A wide range of iso-energetic conformations linked with the interacting sites of the receptor-binding domain (RBD) within the SARS-CoV-2 S protein that had not been previously identified. The conformational variability found in the current modeling, including 400 nanoseconds (ns) of string simulations and 32 ns of molecular dynamics flexible fitting (MDFF) simulations, was significantly higher than what can be achieved with 10 milliseconds (ms) of brute-force MD.

The experimentally observed horseshoe-shaped energy profile demonstrates that the simple rigid one-up RBD was insufficient to represent the complicated multi-dimensional conformational movements of the SARS-CoV-2 S protein.

The coordinated movements of the RBD have regional impacts that result in significant conformational variability that is relative to the holo or apo structures separately. Almost all of the binding pockets investigated here demonstrated evidence of a conformational selection process, in which particular minimum-energy sites were more or less favorable for binding.
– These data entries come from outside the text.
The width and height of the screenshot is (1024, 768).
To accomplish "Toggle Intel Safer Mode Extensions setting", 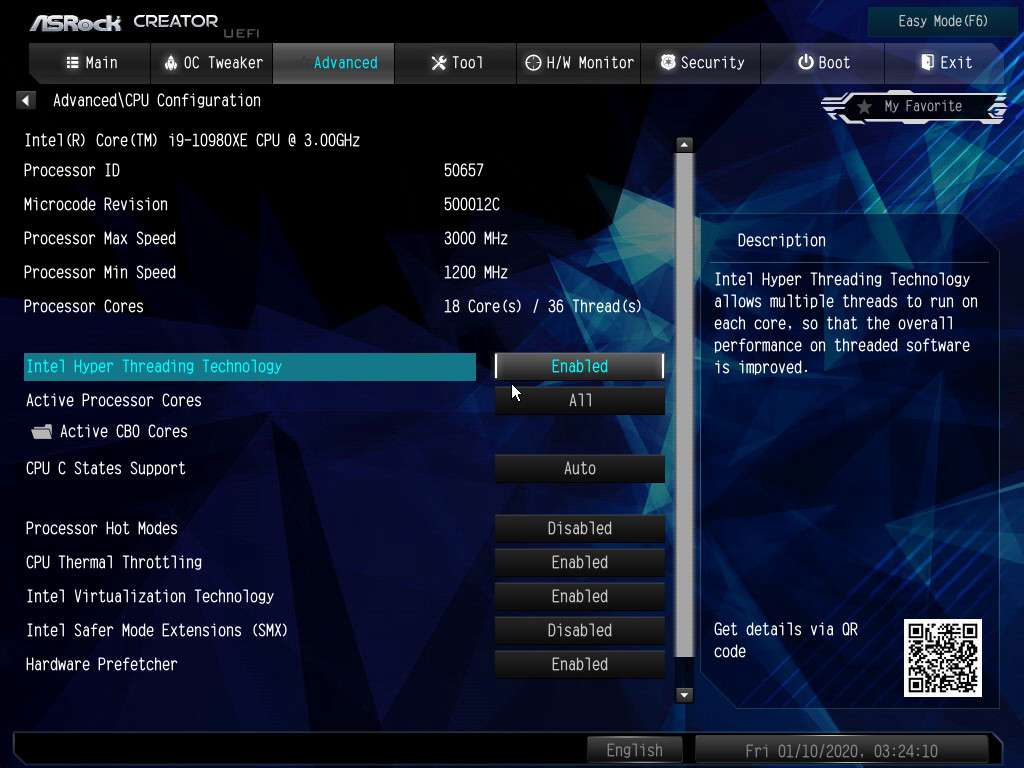I will click(x=579, y=630).
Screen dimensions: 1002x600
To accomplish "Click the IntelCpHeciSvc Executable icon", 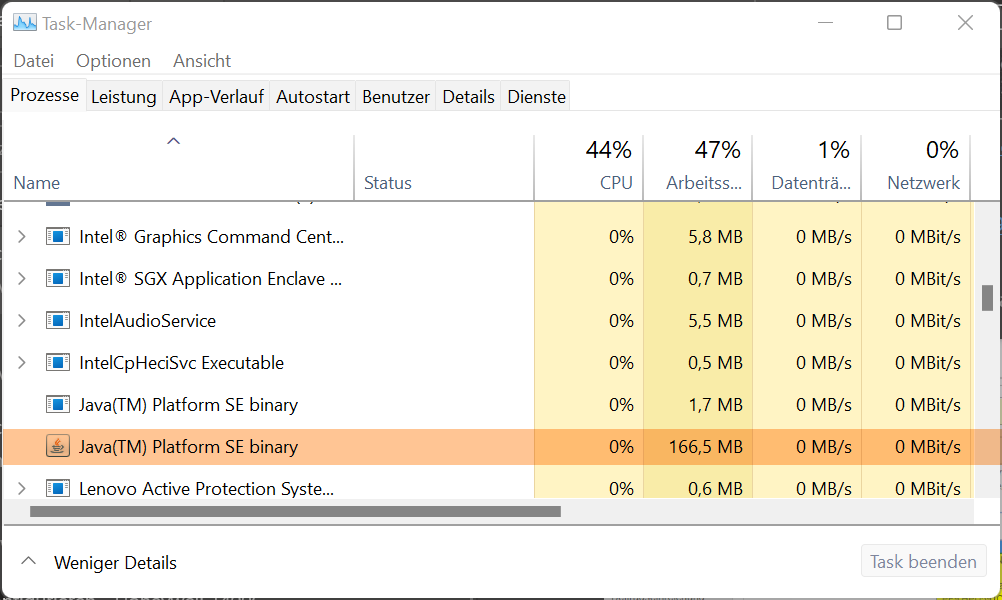I will click(x=58, y=363).
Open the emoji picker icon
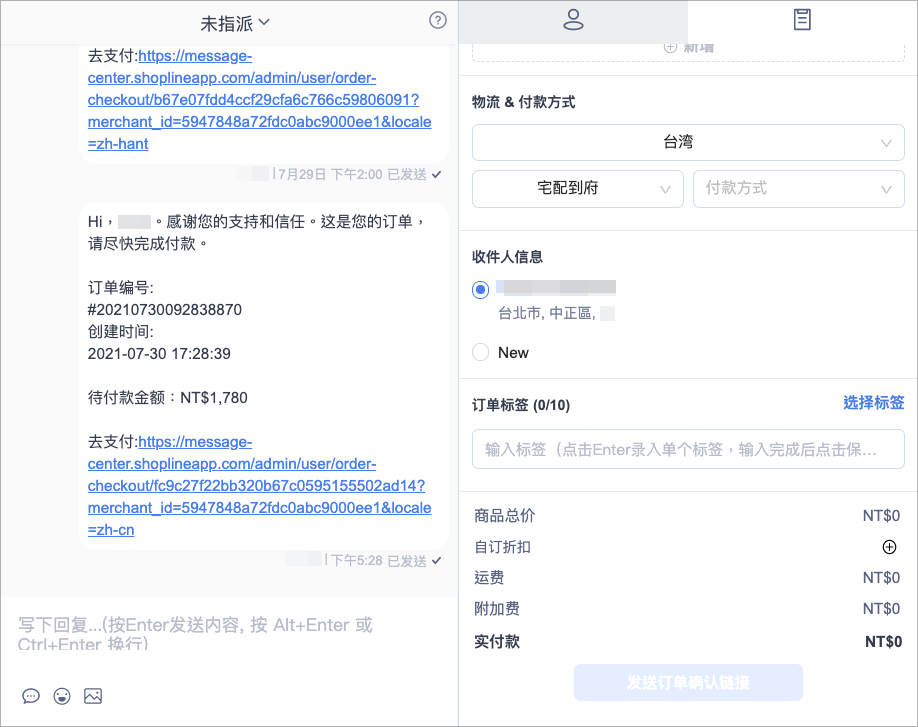918x727 pixels. point(62,696)
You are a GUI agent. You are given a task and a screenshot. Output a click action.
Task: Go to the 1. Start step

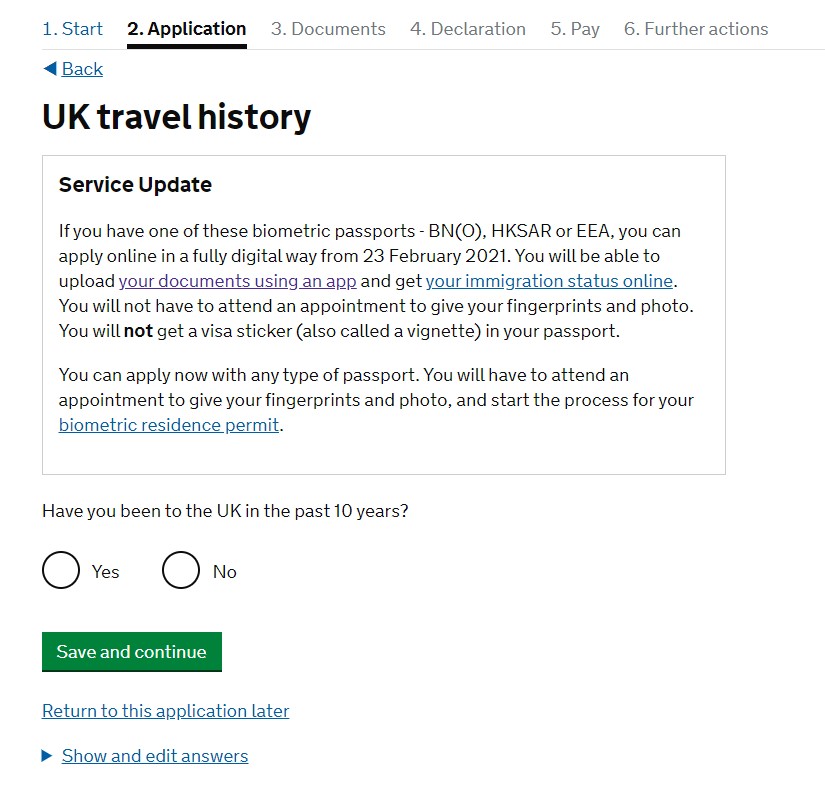(72, 29)
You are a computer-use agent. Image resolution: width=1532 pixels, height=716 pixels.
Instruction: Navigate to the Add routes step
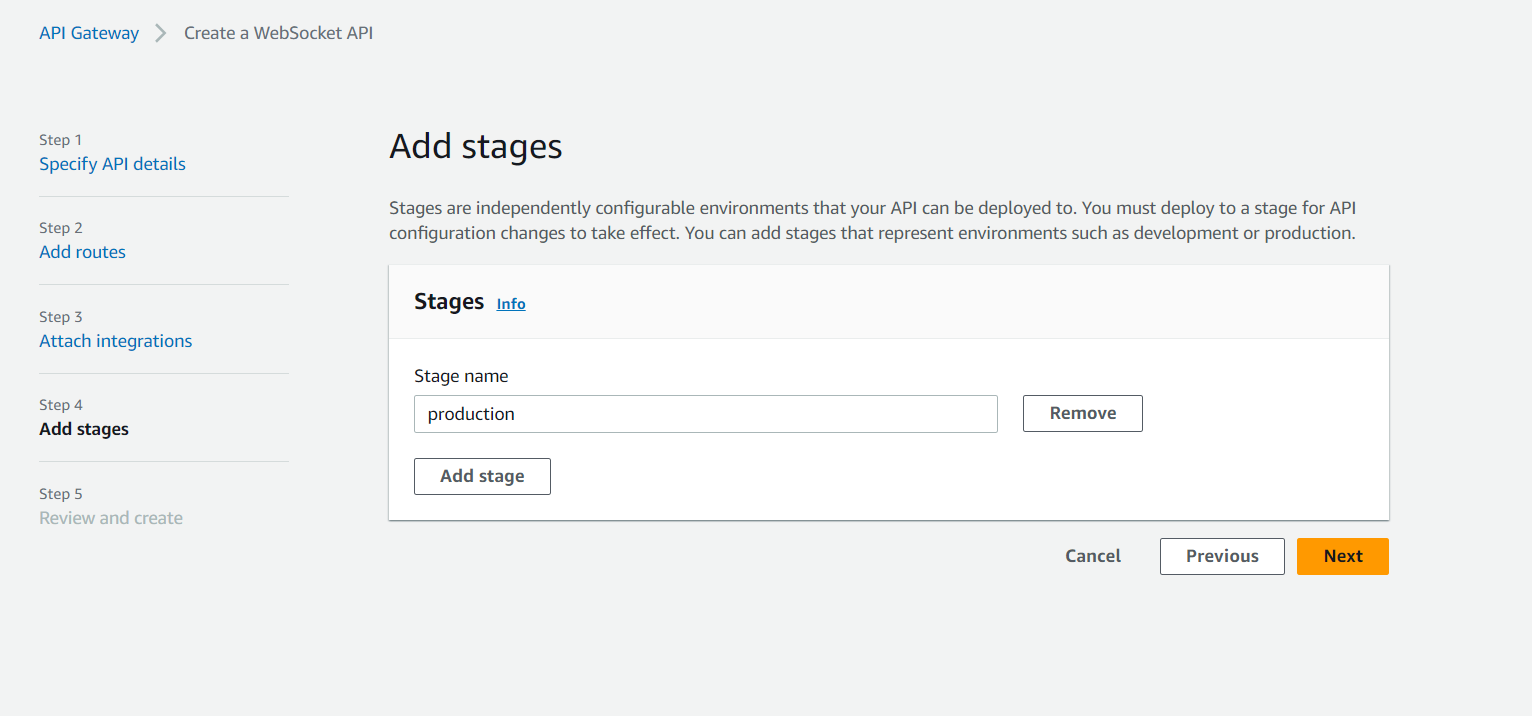82,252
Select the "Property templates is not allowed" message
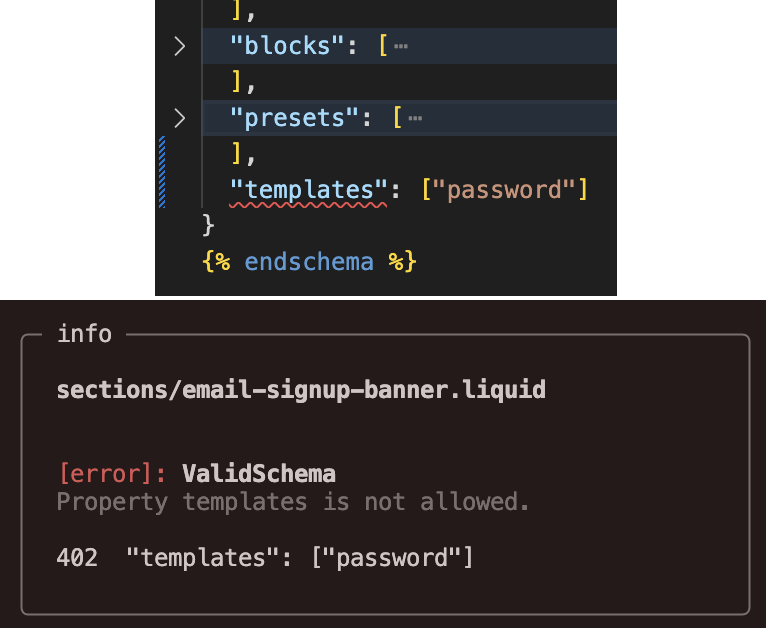The height and width of the screenshot is (628, 766). 293,501
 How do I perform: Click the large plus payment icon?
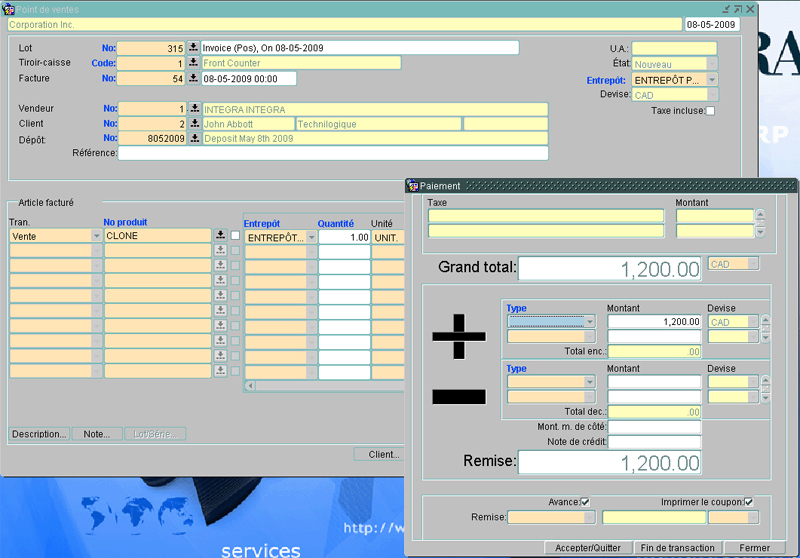(458, 335)
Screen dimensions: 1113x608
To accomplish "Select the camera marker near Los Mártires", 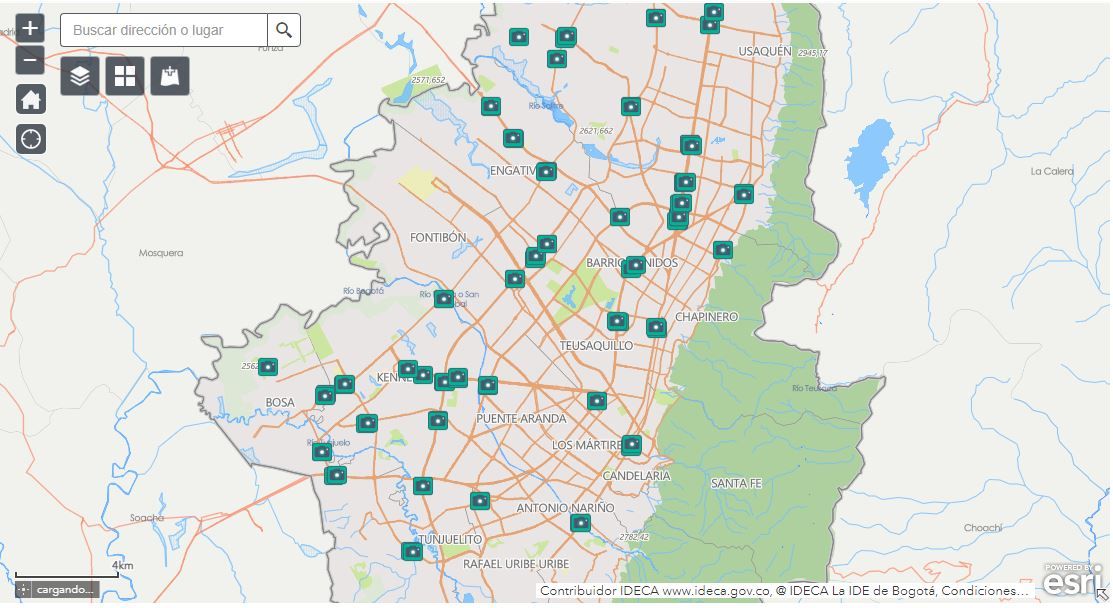I will click(631, 444).
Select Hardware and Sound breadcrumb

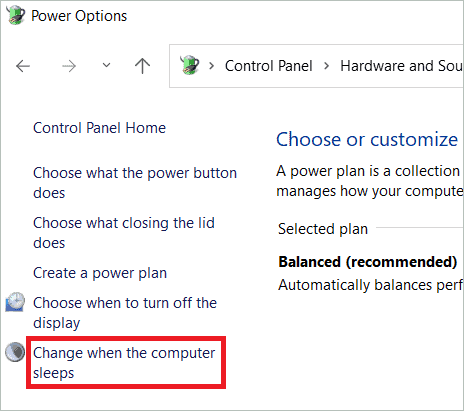point(402,66)
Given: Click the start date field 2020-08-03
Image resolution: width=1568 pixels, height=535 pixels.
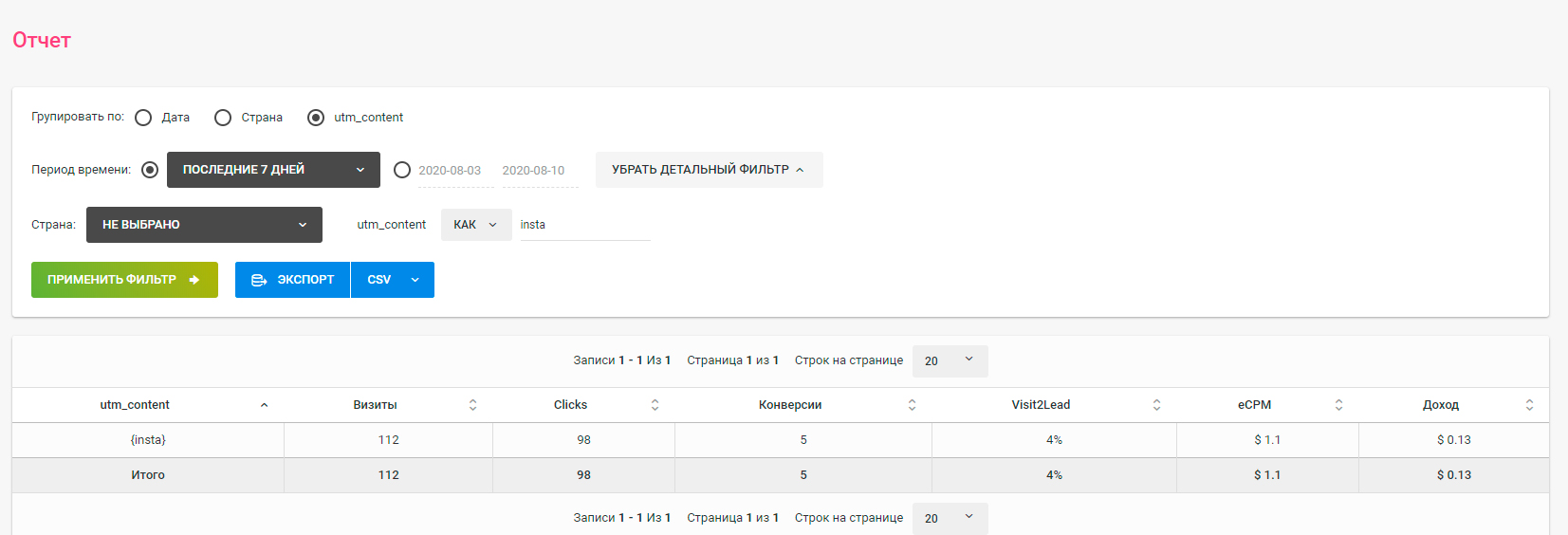Looking at the screenshot, I should tap(450, 171).
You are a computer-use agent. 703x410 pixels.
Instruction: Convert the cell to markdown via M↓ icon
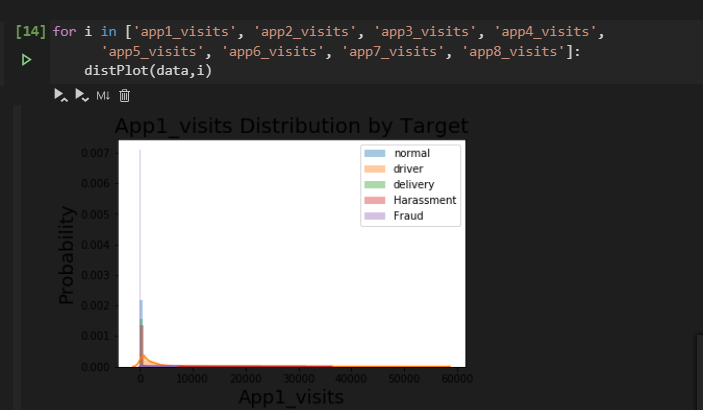(x=103, y=96)
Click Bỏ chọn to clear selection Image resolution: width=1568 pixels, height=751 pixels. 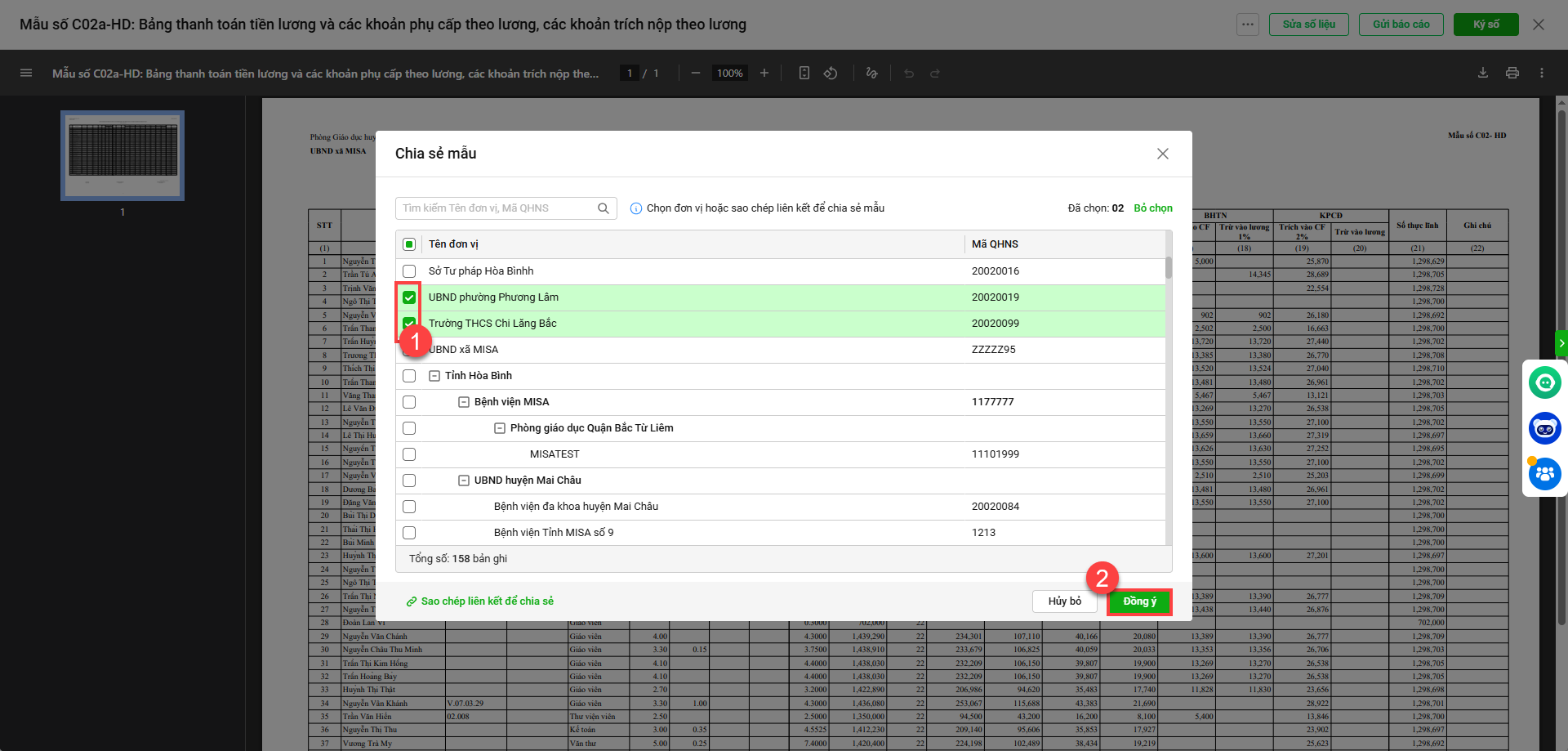(x=1152, y=208)
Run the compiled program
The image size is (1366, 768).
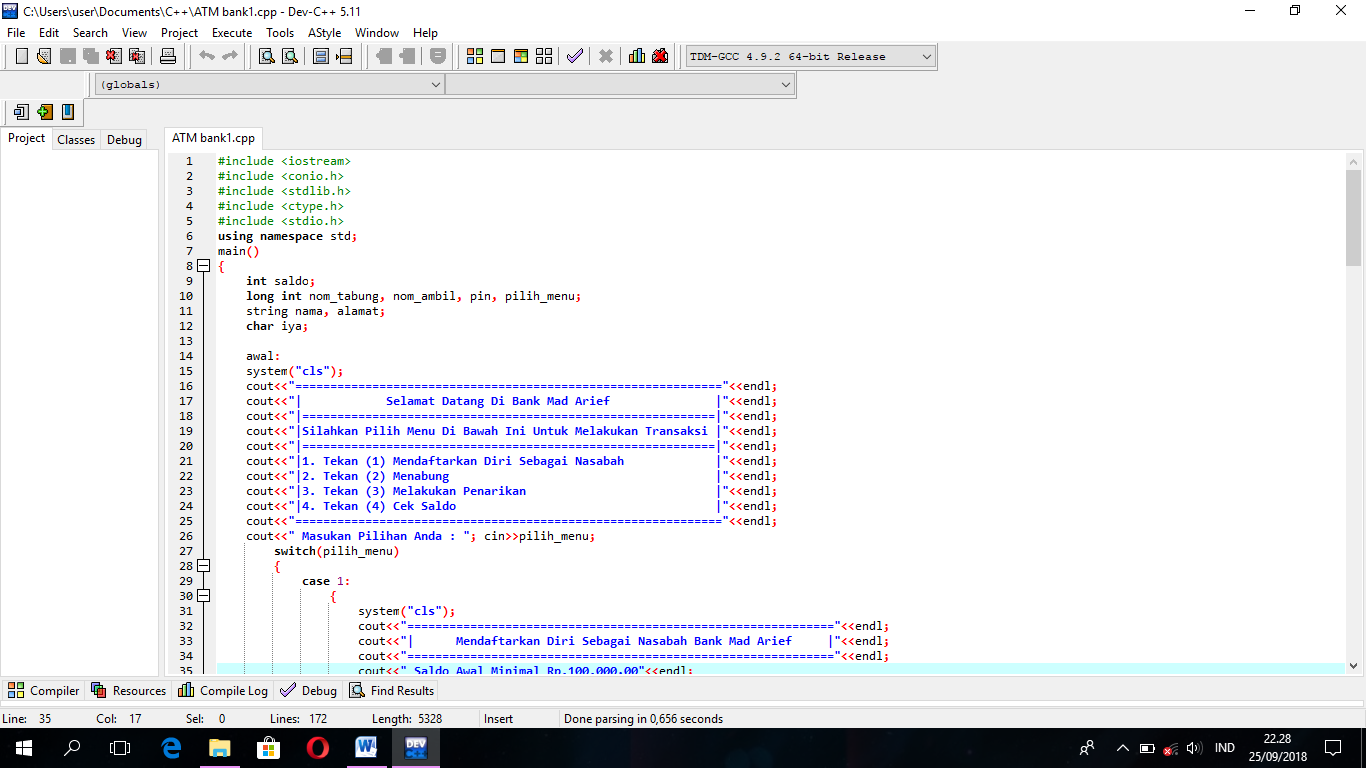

Of the six analyzed binding sites, five, including those interacting with angiotensin-converting enzyme 2 (ACE2) receptor, two distinct antibodies, linoleic acid (LA), and mini-proteins exhibited altered conformations among their established apo- and holo-conformations. This was also reported during the one RBD-up global S conformation.

The apo-to-holo transition was evocative of a conformational preequilibrium. Only the AB-C135's binding site remained in the apo-state in all of the free energy-minimizing models tested, thereby indicating the need for an induced-fit mechanism for the docking of this antibody to the S.

In locations 51-59 in the LA binding pocket of the up RBD, the N234 glycan on chain A forms hydrogen bonds with residues 388 (Asn) and 387 (Leu). This interaction keeps the binding site open and results in super-open states relative to the holo 6ZB4/6ZB5 and apo 6VXX RBD structures.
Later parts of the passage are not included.